Search the records for the string "beside". Copy each line where it occurs.

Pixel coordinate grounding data
━━━━

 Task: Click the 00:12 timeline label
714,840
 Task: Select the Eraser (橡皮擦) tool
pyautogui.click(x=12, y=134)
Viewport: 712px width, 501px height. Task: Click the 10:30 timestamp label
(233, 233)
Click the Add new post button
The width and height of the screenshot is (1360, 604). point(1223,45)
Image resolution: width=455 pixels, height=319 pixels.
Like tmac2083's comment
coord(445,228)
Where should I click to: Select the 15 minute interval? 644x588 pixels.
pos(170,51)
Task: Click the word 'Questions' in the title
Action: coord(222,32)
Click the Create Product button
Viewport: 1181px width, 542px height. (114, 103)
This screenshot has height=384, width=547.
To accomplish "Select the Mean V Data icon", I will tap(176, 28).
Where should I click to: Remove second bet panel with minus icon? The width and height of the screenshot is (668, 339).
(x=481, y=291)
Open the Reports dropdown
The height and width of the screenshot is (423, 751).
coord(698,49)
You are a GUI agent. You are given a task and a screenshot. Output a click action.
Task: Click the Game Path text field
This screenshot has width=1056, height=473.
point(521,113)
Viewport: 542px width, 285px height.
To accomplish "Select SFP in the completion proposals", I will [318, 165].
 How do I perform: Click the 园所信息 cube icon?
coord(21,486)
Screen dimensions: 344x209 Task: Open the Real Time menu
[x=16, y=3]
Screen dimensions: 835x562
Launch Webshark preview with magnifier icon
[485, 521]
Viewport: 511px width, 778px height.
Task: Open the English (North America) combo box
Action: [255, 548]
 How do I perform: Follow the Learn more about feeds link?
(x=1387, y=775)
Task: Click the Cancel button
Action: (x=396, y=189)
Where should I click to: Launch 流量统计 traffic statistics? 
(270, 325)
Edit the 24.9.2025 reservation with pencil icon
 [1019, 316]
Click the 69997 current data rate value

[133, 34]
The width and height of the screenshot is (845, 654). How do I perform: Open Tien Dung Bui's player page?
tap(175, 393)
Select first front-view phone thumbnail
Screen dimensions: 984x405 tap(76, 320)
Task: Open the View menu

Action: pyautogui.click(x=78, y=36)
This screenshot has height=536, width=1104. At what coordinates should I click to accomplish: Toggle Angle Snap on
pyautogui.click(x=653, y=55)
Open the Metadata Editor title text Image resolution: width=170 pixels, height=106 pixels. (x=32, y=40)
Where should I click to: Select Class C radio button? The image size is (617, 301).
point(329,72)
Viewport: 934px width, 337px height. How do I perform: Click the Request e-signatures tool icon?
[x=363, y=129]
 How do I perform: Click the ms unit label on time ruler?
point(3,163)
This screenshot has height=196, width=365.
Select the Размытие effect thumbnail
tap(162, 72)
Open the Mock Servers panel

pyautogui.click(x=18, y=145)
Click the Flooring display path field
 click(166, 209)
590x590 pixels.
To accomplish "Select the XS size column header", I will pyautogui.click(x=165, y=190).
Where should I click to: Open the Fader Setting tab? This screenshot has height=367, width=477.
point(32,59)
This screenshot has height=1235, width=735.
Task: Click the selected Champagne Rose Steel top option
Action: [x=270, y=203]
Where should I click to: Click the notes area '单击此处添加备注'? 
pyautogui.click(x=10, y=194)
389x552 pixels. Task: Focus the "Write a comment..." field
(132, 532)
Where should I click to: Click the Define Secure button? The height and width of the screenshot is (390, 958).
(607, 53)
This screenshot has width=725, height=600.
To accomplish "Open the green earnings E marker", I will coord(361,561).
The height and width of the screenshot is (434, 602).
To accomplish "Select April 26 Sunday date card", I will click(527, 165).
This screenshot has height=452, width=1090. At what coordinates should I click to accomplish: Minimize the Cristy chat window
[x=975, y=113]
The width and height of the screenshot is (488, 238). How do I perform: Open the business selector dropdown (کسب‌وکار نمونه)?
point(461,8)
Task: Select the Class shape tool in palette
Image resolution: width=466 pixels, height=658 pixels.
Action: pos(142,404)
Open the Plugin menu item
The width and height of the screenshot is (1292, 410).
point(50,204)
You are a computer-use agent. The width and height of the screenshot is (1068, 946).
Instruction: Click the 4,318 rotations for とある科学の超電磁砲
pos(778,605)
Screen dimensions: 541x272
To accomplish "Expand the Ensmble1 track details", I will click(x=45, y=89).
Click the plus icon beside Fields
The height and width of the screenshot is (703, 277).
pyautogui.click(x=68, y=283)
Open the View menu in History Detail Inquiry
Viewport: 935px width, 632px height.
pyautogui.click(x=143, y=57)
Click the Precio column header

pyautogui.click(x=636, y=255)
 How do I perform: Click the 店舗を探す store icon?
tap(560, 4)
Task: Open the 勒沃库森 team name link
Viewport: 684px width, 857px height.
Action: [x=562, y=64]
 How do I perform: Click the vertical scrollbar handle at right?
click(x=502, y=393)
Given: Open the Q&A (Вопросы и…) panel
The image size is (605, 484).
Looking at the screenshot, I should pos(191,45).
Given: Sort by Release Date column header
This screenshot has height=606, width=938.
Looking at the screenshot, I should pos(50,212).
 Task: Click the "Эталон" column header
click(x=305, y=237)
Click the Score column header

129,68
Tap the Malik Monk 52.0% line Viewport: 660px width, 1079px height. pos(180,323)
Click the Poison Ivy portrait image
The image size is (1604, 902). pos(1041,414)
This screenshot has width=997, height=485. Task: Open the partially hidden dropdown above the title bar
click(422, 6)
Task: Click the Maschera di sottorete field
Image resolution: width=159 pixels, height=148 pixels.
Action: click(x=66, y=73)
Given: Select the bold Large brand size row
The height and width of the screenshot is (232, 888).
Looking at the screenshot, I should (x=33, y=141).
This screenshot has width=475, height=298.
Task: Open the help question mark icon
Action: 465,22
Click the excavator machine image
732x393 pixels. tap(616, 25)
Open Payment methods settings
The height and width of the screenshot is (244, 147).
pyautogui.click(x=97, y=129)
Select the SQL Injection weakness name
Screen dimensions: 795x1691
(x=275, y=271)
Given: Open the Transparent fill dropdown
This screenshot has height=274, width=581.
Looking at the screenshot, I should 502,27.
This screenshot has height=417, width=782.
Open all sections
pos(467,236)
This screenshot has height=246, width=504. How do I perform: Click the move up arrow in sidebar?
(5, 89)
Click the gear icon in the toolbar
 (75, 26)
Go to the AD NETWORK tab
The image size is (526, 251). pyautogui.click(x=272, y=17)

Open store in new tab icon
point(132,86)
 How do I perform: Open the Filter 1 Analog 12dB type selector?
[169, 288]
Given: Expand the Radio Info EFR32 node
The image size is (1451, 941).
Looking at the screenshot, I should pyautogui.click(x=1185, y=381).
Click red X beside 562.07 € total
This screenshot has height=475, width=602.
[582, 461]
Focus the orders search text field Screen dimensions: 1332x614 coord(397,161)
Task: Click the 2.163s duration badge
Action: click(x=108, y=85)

━━━━

YOUR SOLUTION –
Click the plus icon beside Fields
Click red X beside 562.07 € total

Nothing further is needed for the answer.